▶ _Extrait du document_:

──────

Reprise
de l’exposé, lors de la visite de la collection de José-Daniel Touroude
|
Clarinette à 10 clés en Ré avec corps de rechange en ré. |
Pourquoi cette clarinette est intéressante ? Pour au
moins 5 raisons.
1. Cette clarinette à 10 clés fait partie des clarinettes de
transition du début du XIXème siècle :
à Le romantisme submerge l'Europe et la
musique.
L'évolution
de l'écriture musicale avec l'utilisation du chromatisme et la recherche
permanente de briller par la virtuosité sont exigés par cette musique nouvelle.
Les
pianistes avec Beethoven, Chopin, Liszt..., le violon avec Paganini...
sublimaient la technique instrumentale et frustraient les clarinettistes, à
part quelques virtuoses.
En
effet les clarinettistes ne pouvaient rivaliser avec leur clarinette à six
clés.
Alors
tous les instruments à vent vont se doter de nouvelles clés, notamment la clarinette
afin d'atteindre le nouvel objectif : rendre l'instrument plus véloce, plus
homogène et plus juste.
Les
compositeurs veulent une clarinette qui permet de jouer plus
facilement dans les 3 registres aux couleurs si différentes.
Les
facteurs
vont alors accélérer leurs recherches et expérimentations pour atteindre
ce but.
Les
musiciens vont appliquer et demander toujours plus aux
facteurs en jouant les musiques modernes écrites pour eux. Ce sera une période de transition où
la clarinette évolue pratiquement chaque année avec des nouveaux trous, des
nouvelles clés, des possibilités aussitôt traduites par les compositeurs, des
innovations aussitôt appliquées par les différents facteurs, car l'évolution
de la clarinette passe par le nombre de clés et cela créée une émulation
permanente.
Ainsi la clarinette va évoluer en quelques années en augmentant le
nombre de trous et de clés et ainsi trouver la solution pour faire toute la gamme chromatique plus rapidement, pour profiter de toute la tessiture, pour simplifier les doigtés mal commodes et enfin pour limiter le jeu d'embouchure complexe et peu aisé.
à
En 1809, le grand clarinettiste Heinrich Joseph BAERMANN,
adopte une clarinette à dix clés (il se produit notamment à Paris en 1818 avec
cette clarinette).
Il joue les œuvres
écrites à son intention (les 2 concertos, le concertino, les variations, le
quintette...) de C.-M. VON WEBER avec une clarinette fabriquée
par GRIESSLING et SCHLOTT de Berlin.
En 1810, le grand
facteur H.GRENSER de Dresde fait une 11 clés en buis pour le
virtuose H.B.CRUSELL pour
jouer ses œuvres.
La
même année ROSSINI écrit pour
la clarinette ses variations puis son introduction thème et variations etc... Vers 1811, la clarinette possède une 12ème clé.
Toutes ces clés ont permis de supprimer en partie les doigtés
fourchus et de laisser peu à peu l'héritage du chalumeau aux oubliettes !

──────

▶ _Données fournies_:
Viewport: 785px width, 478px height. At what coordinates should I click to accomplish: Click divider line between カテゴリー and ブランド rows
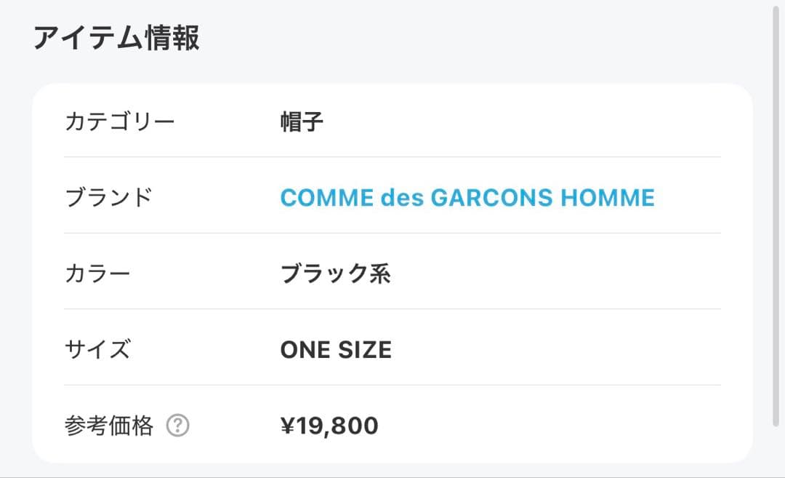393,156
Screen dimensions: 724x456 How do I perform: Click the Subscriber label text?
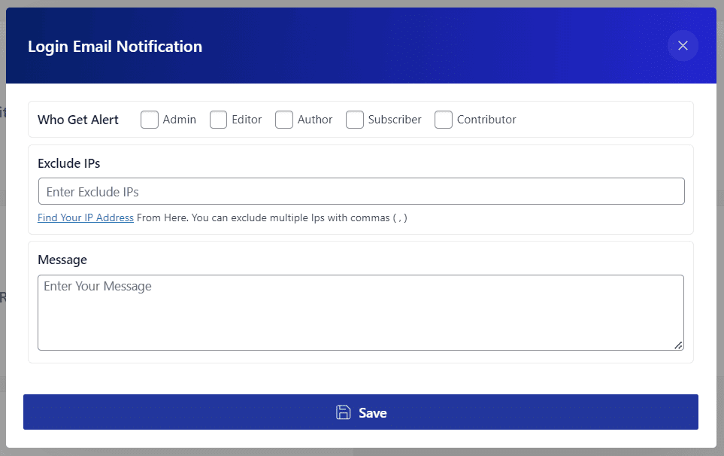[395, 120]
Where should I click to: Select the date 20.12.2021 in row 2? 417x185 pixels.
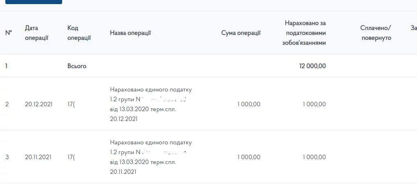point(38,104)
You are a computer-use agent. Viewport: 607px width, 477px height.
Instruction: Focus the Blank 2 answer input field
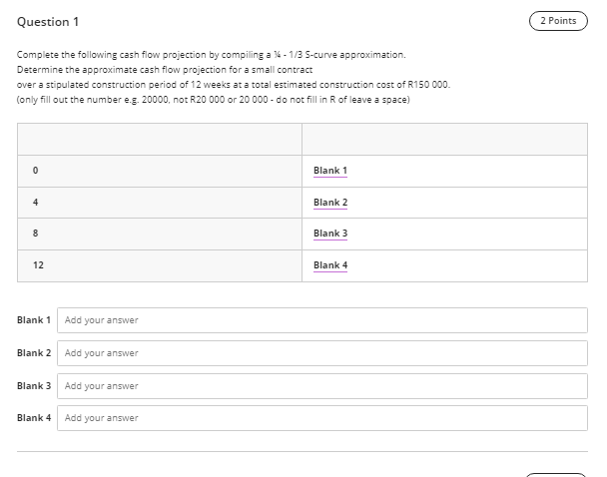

──────

▶ _Exercice 1_:
Relevez toutes les années citées dans l'extrait sur la clarinette à 10 clés, dans leur ordre d'apparition.
▶ _Exercice 2_:
Poursuivez l'extrait sur la clarinette à 10 clés à partir de sa dernière phrase.

▶ _Réponse attendue 1_:
1809, 1818, 1810, 1811

▶ _Réponse attendue 2_:
à
Ainsi la clarinette en quelques années est devenu un instrument reconnu grâce
à :
-
des compositeurs qui
vont faire reculer les possibilités de la clarinette et lui donner un
répertoire.
-
des facteurs ingénieux qui ont réussi par
l'adjonction de clés à perfectionner et amener la clarinette au niveau des autres instruments de
l'orchestre,
-
des clarinettistes virtuoses
itinérants, qui de ville en ville ont montré à toute l'Europe
les possibilités de la clarinette comme
instrument soliste.
La
conjonction de ces 3 acteurs a accéléré l'évolution de la clarinette et son
intégration dans l'orchestre.
On
avait déjà connu cette association féconde de ces 3 acteurs (compositeur,
facteur, musicien avec Mozart, Stadler, Lotz).
On retrouvera plusieurs fois cette combinaison dans l’histoire de la
clarinette.Mais revenons à notre clarinette, sa date de
fabrication tourne autour de 1840-1850.
A cette époque, tout change : la clarinette était en buis avec des clés en laiton.
Désormais de nouveaux matériaux apparaissaient, c’est
l’intérêt historique de notre clarinette. C’est une
époque charnière où la clarinette ayant de 6 à 12 clés clefs côtoie la nouvelle
clarinette de MÜLLER à 13 clés et où se prépare déjà le lancement de la
clarinette moderne système Boehm.
Pourtant pendant
des décennies, ce genre de clarinette à 10 et 12 clés continuera à être
fabriquée pour des amateurs en Allemagne.
L’intérêt de cette clarinette est aussi
qu’elle n’a jamais eu aucune restauration à part les lièges des tenons et
qu’elle est dans un état exceptionnel et qu’elle joue bien.
En effet le bois des instruments à vent s’use
avec le temps et la pratique contrairement aux bois des cordes qui se bonifient
s’ils sont bien traités.
|
2 Clarinettes allemandes en Ré à 12 clés de la
même époque :
Berthold à Speyer et Kayser à Hambourg en buis avec clés en laiton comparée avec la
clarinette en ébène 10 clés de
Markneukirchen avec clés en maillechort.
|
2
C’est une clarinette en Ré# (DIS) avec un corps de rechange
en Ré (D), ce qui est assez rare.
à
La petite clarinette en Ré a un son aigu et fut une de premières clarinettes
fabriquées.
En
effet, le facteur I. Scherer en fera une à 3 clés selon le modèle de Denner,
l’inventeur génial de la clarinette. D’autre part le compositeur Molter
fera plusieurs concerti pour clarinette en Ré vers 1750 où il montrera les
possibilités dans l'aigu.
à Vers 1815, la clarinette en
Mi bémol se généralise en Allemagne puis en France
20 ans après.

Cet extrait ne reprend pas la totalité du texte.